So great. Nextcloud has some real benefits. But going it alone means you’re on the hook for the costs and complexity of data hosting, replication, and backups. Is it really worth all the trouble and expense when you can get lots of storage at little or no cost using any one of those other services?

Good news: you can have it both ways. For particularly sensitive data, you can keep the whole thing in-house. But you can also build a Nextcloud server as your front end (to finely control how users interface with your media), but have the data itself automatically and securely saved to cheaper, reliable third party services including Dropbox, Google Drive, and Amazon’s S3. If, down the line, you find you need to migrate your data away from a third-party provider like S3, you can do it without your users ever noticing the change.

Hardware prerequisites

Let’s put something together using Ubuntu.

It’s always a good idea to check out an application’s documentation to make sure that you’ve got enough hardware and software muscle to handle the load. The figure below shows Nextcloud’s System Requirements web page. If you’re planning to host a simple, lightly-used server providing for just a few dozen users, then you’ll find Nextcloud is a fairly easy to get along with, demanding nothing that can’t be handled by an off-the-shelf container.

 

Hardware and software requirements for both recommended and minimal Nextcloud installations

Any old minimal hardware configuration will work just fine for technology testing, but I wouldn’t want to rely on a single LXC container running off an old PC to serve tens of thousands of users and terabytes of data. Planning an enterprise-scale deployment? Nextcloud provides a useful, multi-level Deployment Recommendations guide to provisioning full-strength platforms.
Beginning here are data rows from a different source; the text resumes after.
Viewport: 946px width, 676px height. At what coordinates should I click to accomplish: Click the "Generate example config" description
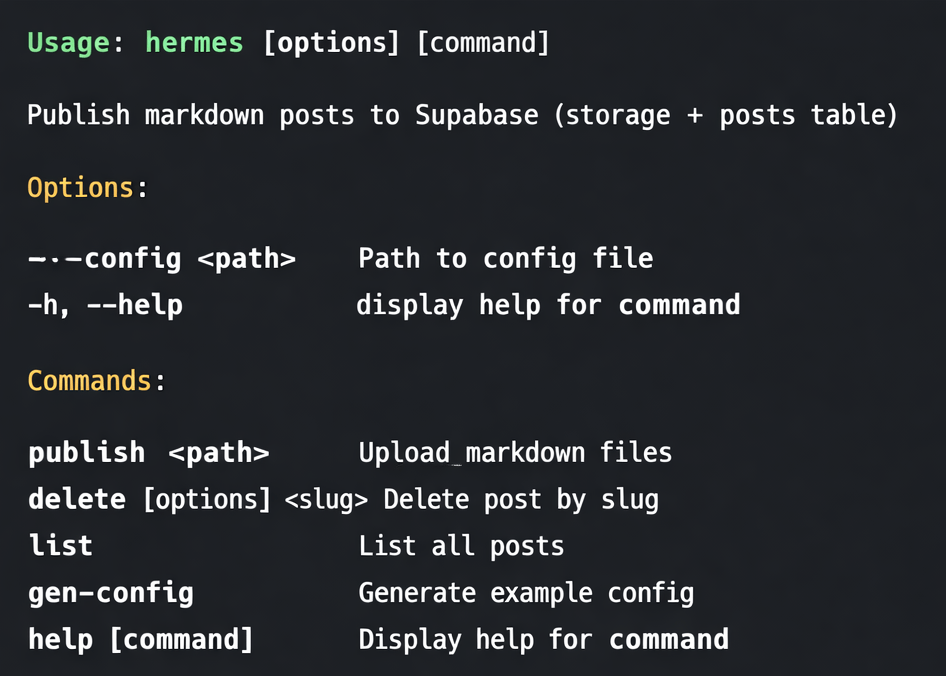click(526, 593)
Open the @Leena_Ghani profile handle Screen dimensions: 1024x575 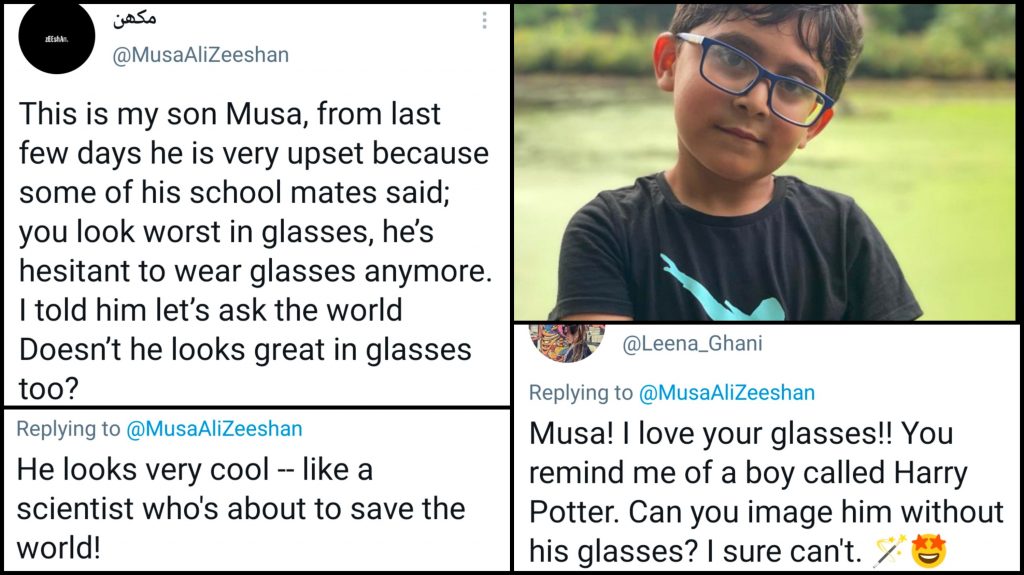tap(692, 345)
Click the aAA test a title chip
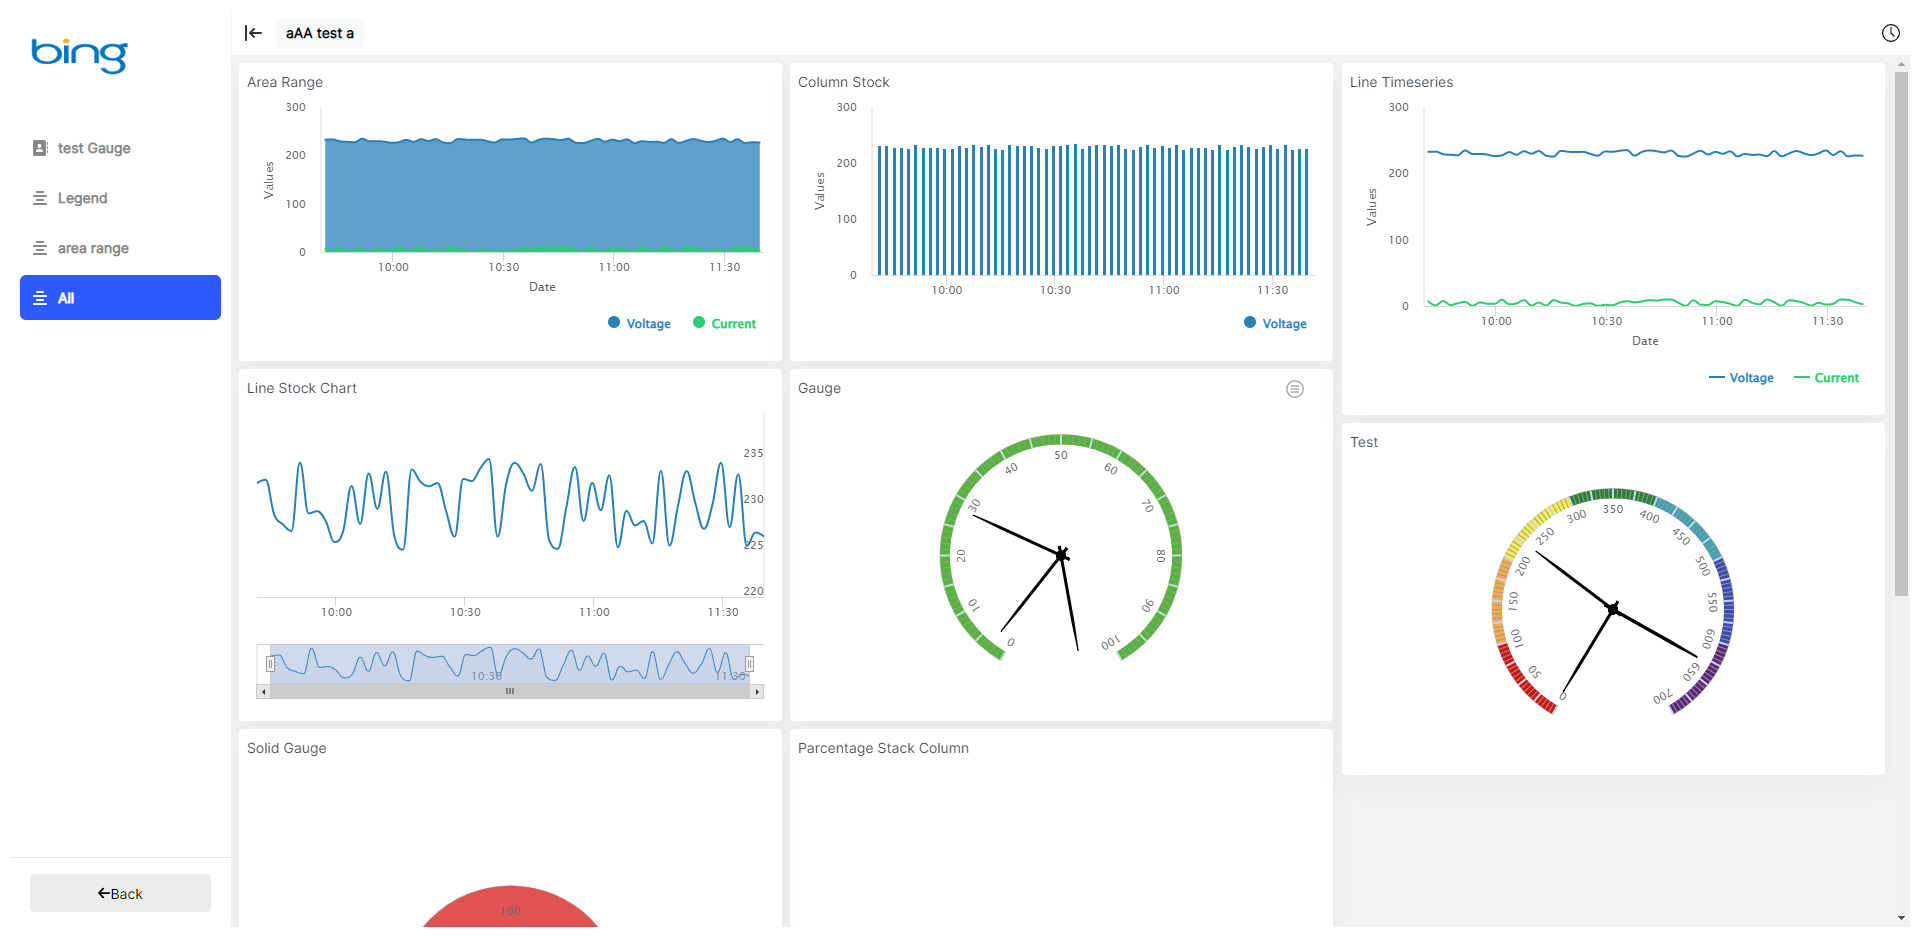The width and height of the screenshot is (1920, 937). coord(319,33)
Here, for instance, is what Nextcloud recommends for a smaller work group with up to 150 users accessing up to 10TB of data:

One sever with 2 CPU cores
16GB of RAM
Authentication through Lightweight Directory Access Protocol (LDAP) (a widely-used distributed information protocol)
Red Hat Enterprise Linux or Ubuntu 16.04 _with_ vendor support

Apache with TLS/SSL encryption certificate
The MySQL or MariaDB database
The Btrfs file system mounted with _nodatacow_ for Nextcloud data partitions to permit _zero downtime_ backups
Caching with memcache to speed up access performance

Building a LAMP server

Building a base environment suitable for testing the package should be simple enough. Here are all the packages you’ll need for your server in a single command. I threw in wget and nano just in case they’re not already installed. In the interest of keeping the base image as small as possible, packages like nano are often not installed by default on some virtualized platforms like LXC containers.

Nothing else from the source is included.